Remove the meat with a small fork. Eat or place the meat on the plate, keeping in mind there won't be much yield there.  

Transfer the discarded shells into a collection bowl.

Use the kitchen shears to crack the claw shell gently.

Start at the thicker part of the claw. Avoid crushing the meat inside.

Cut off and remove any remaining shell pieces to expose the meat.

Use a small fork or your fingers to extract the meat. Eat, or place the meat on your plate. Transfer discarded shells into the collection bowl.

Step 3: Remove the meat from the tail and body and eat

Place the tail on the cutting board.

Use kitchen shears to cut down the middle of the shell lengthwise.

Pull apart the shell to expose the meat.

Remove the tail meat in one piece.

Check for, and remove, the dark vein along the back — this is the lobster's digestive tract.

Eat or place the meat on the plate. Transfer discarded shells into the shell collecting bowl.

Twist each leg away from the body.

Use small kitchen scissors to vertically cut along the length of the bigger joints of the legs and pull out the meat to serve. If eating, just clamp and suck on the legs to get the meat out. 

Transfer the discarded shells into a shell-collecting bowl.

Break the lobster body in half.

Use a small fork or pick to remove any meat inside the body cavity. Set aside the green entrails called tomalley, which are actually the pancreas and liver of the lobster. You can eat it sometimes, and some even consider it a delicacy, but we don't recommend doing it often, as it contains some toxins like dioxins and mercury. However, don't worry about eating any parts of the lobster meat that are tinged green — those are totally safe and are just a result of the normal diet of the lobster in certain locations. 

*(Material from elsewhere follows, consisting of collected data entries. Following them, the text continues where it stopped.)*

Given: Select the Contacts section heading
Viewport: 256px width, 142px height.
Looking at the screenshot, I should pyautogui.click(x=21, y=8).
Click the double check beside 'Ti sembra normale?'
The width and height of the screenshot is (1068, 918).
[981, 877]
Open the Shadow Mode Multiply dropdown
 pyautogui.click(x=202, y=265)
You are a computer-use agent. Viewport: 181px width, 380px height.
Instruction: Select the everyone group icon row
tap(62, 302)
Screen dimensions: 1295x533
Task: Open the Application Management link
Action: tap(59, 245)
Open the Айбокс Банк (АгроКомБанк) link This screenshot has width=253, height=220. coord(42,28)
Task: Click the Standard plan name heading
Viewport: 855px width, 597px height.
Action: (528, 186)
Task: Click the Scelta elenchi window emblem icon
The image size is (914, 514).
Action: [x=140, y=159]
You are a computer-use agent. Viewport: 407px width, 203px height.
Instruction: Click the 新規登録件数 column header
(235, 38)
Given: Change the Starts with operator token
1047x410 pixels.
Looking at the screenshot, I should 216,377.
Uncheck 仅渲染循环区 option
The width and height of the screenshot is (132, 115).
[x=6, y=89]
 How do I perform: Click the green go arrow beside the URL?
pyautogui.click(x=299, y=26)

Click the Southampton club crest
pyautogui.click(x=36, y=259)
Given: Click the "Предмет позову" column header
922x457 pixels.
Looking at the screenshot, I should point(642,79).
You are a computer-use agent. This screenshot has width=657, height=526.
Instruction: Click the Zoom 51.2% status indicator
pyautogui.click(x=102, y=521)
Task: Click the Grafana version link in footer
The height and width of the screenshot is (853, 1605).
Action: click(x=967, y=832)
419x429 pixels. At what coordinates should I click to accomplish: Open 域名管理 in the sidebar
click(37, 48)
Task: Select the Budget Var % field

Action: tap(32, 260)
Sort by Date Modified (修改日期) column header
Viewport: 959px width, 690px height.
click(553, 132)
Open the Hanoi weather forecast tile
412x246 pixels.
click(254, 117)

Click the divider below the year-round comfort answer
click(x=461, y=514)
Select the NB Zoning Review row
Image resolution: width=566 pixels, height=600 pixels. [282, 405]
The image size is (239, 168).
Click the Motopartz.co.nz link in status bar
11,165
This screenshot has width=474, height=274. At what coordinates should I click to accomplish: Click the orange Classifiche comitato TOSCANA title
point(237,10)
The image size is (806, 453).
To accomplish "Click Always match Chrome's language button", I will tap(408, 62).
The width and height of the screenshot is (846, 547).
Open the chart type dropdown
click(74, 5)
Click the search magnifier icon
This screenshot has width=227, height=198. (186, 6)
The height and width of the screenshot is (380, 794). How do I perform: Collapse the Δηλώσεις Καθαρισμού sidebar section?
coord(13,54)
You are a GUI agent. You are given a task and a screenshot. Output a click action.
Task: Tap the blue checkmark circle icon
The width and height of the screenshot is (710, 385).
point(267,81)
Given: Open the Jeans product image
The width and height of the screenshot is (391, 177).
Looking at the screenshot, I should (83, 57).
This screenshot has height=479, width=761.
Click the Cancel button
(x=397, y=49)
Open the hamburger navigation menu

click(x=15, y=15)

Eat or place the meat on the plate. Transfer the discarded shells into a shell-collecting bowl.

Recipe ideas

Now that you've successfully taken apart your lobster, it's time to think about how to use it. The easiest thing to do is to just heat up some clarified butter and dip your lobster meat into it. It is delicious, tender, and slightly sweet. 

The other most typical use for lobster is, of course, lobster rolls. You can make classic Connecticut-style rolls, or go crazy and turn them into fries. We also love Lobster Newburg as a fancy party appetizer that is much easier to make than you think. Lobster risotto is delicious, or try it in a white wine sauce with spaghetti — both of which turn the delicate meat into a full meal.

But whatever you do with your lobster, don't make the wasteful mistake of throwing out what's in your collection bowl. The shells can be used in lobster bisque or in flavoring the bechamel for your lobster mac and cheese.